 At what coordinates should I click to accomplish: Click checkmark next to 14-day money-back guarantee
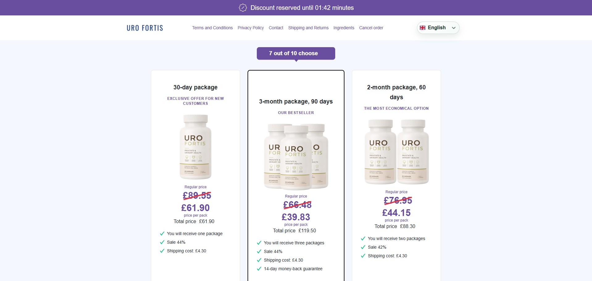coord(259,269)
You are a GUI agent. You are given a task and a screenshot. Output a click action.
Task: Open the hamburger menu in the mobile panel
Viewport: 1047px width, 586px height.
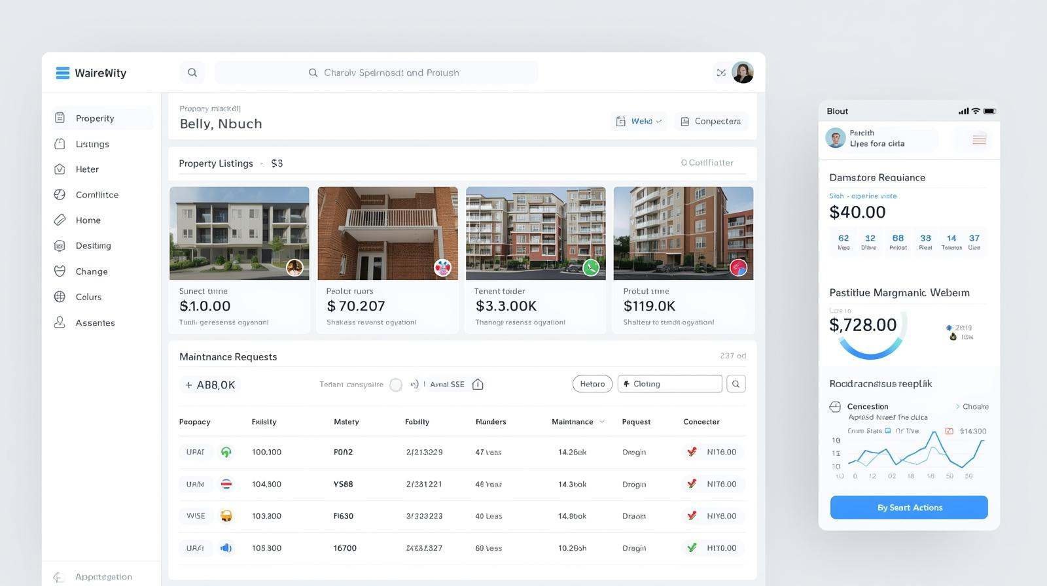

———

Write out the records above word for word, leaving out the pictures.

 At what coordinates should I click to accomplish: Click checkmark next to 14-day money-back guarantee
coord(259,269)
You are a GUI agent. You are given a task and a screenshot. Output a click action.
Task: Open the hamburger menu in the mobile panel
Viewport: 1047px width, 586px height.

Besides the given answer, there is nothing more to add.